Missing or inaccurate statistics will hinder Spark‘s ability to select an optimal plan, and may lead to poor query performance. It’s helpful then to inspect the statistics available to Spark and the estimates it makes during query planning and execution.

  • Data object statistics: You can inspect the statistics on a table or column with DESCRIBE EXTENDED.
  • Query plan estimates: You can inspect Spark's cost estimates in the optimized query plan via EXPLAIN COST or DataFrame.explain(mode="cost").
  • Runtime statistics: You can inspect these statistics in the SQL UI under the “Details” section as a query is running. Look for Statistics(..., isRuntime=true) in the plan.

Optimizing the Join Strategy

Automatically Broadcasting Joins

Join Strategy Hints

The join strategy hints, namely BROADCAST, MERGE, SHUFFLE_HASH and SHUFFLE_REPLICATE_NL, instruct Spark to use the hinted strategy on each specified relation when joining them with another relation. For example, when the BROADCAST hint is used on table ‘t1’, broadcast join (either broadcast hash join or broadcast nested loop join depending on whether there is any equi-join key) with ‘t1’ as the build side will be prioritized by Spark even if the size of table ‘t1’ suggested by the statistics is above the configuration spark.sql.autoBroadcastJoinThreshold.

When different join strategy hints are specified on both sides of a join, Spark prioritizes the BROADCAST hint over the MERGE hint over the SHUFFLE_HASH hint over the SHUFFLE_REPLICATE_NL hint. When both sides are specified with the BROADCAST hint or the SHUFFLE_HASH hint, Spark will pick the build side based on the join type and the sizes of the relations.

Note that there is no guarantee that Spark will choose the join strategy specified in the hint since a specific strategy may not support all join types.

For more details please refer to the documentation of Join Hints.

Adaptive Query Execution

Adaptive Query Execution (AQE) is an optimization technique in Spark SQL that makes use of the runtime statistics to choose the most efficient query execution plan, which is enabled by default since Apache Spark 3.2.0. Spark SQL can turn on and off AQE by spark.sql.adaptive.enabled as an umbrella configuration.
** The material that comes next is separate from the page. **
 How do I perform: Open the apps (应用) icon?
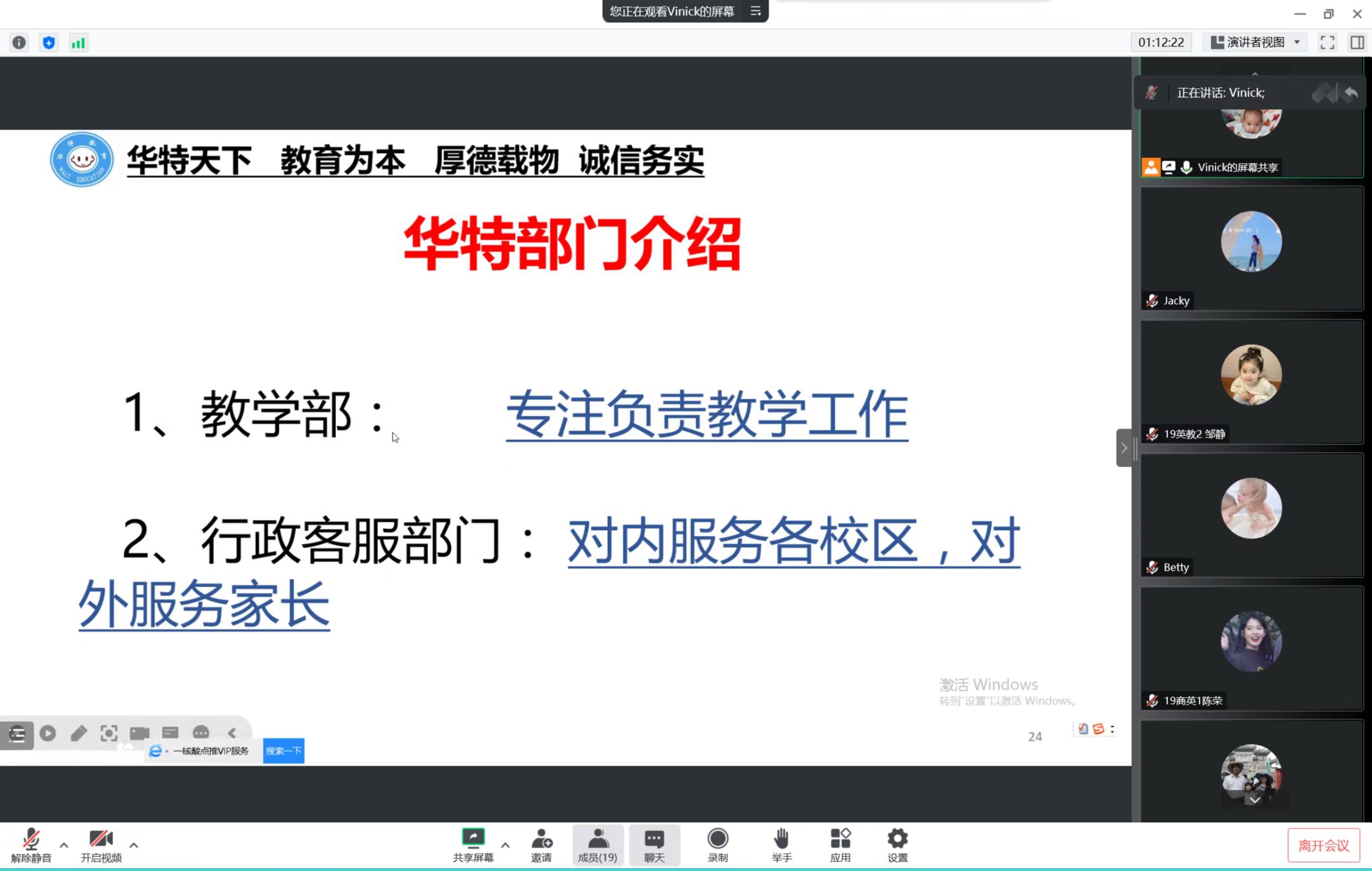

Coalescing Post Shuffle Partitions

This feature coalesces the post shuffle partitions based on the map output statistics when both spark.sql.adaptive.enabled and spark.sql.adaptive.coalescePartitions.enabled configurations are true. This feature simplifies the tuning of shuffle partition number when running queries. You do not need to set a proper shuffle partition number to fit your dataset. Spark can pick the proper shuffle partition number at runtime once you set a large enough initial number of shuffle partitions via spark.sql.adaptive.coalescePartitions.initialPartitionNum configuration.
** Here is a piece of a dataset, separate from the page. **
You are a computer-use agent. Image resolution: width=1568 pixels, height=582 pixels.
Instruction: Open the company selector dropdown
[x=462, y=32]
Splitting skewed shuffle partitions

Converting sort-merge join to broadcast join

AQE converts sort-merge join to broadcast hash join when the runtime statistics of any join side are smaller than the adaptive broadcast hash join threshold. This is not as efficient as planning a broadcast hash join in the first place, but it's better than continuing the sort-merge join, as we can avoid sorting both join sides and read shuffle files locally to save network traffic (provided spark.sql.adaptive.localShuffleReader.enabled is true).
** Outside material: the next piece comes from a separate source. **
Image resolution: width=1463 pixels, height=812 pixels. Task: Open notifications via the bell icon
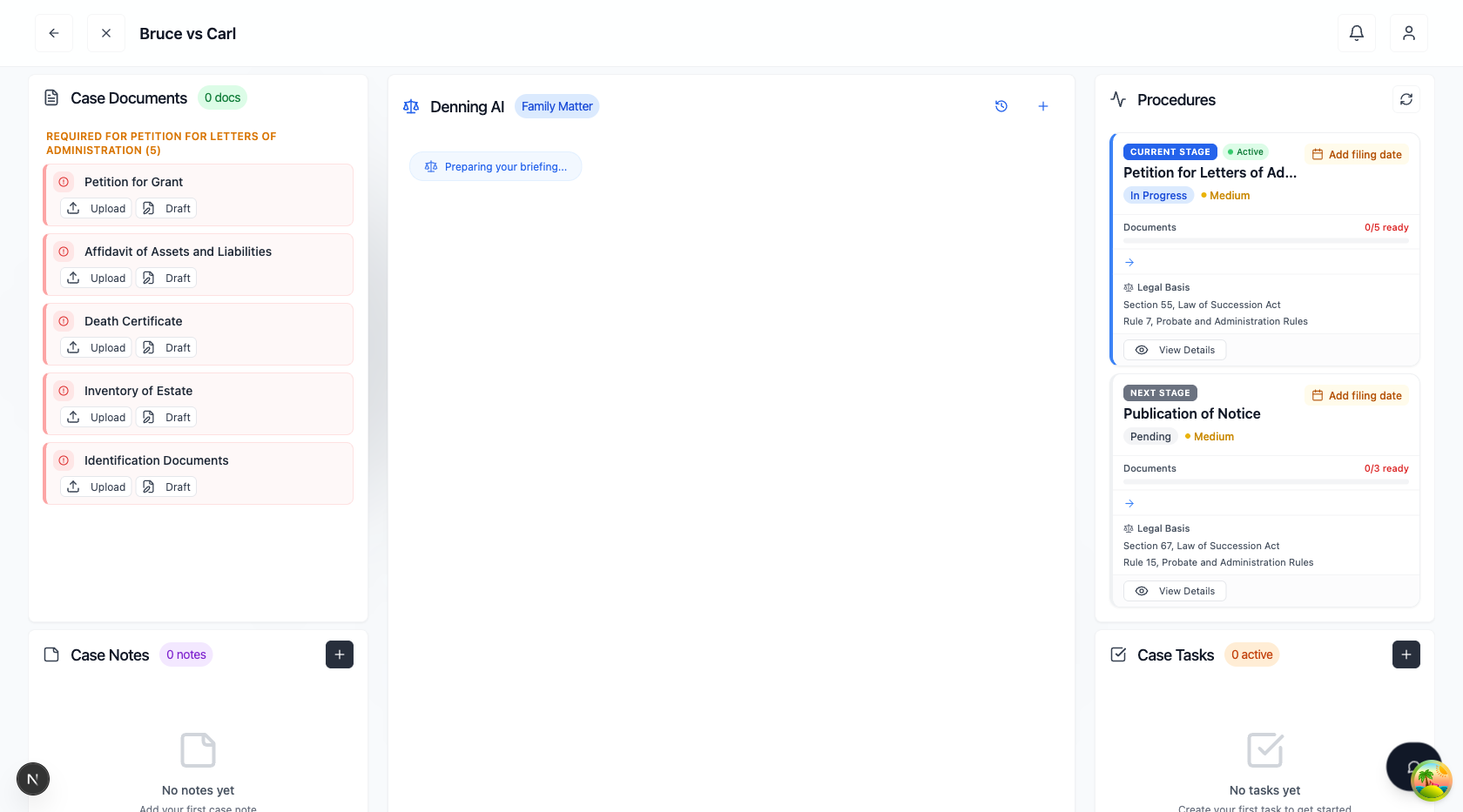click(1356, 32)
Converting sort-merge join to shuffled hash join

AQE converts sort-merge join to shuffled hash join when all post shuffle partitions are smaller than the threshold configured in spark.sql.adaptive.maxShuffledHashJoinLocalMapThreshold.

Optimizing Skew Join

Data skew can severely downgrade the performance of join queries. This feature dynamically handles skew in sort-merge join by splitting (and replicating if needed) skewed tasks into roughly evenly sized tasks. It takes effect when both spark.sql.adaptive.enabled and spark.sql.adaptive.skewJoin.enabled configurations are enabled.

Advanced Customization

You can control the details of how AQE works by providing your own cost evaluator class or by excluding AQE optimizer rules.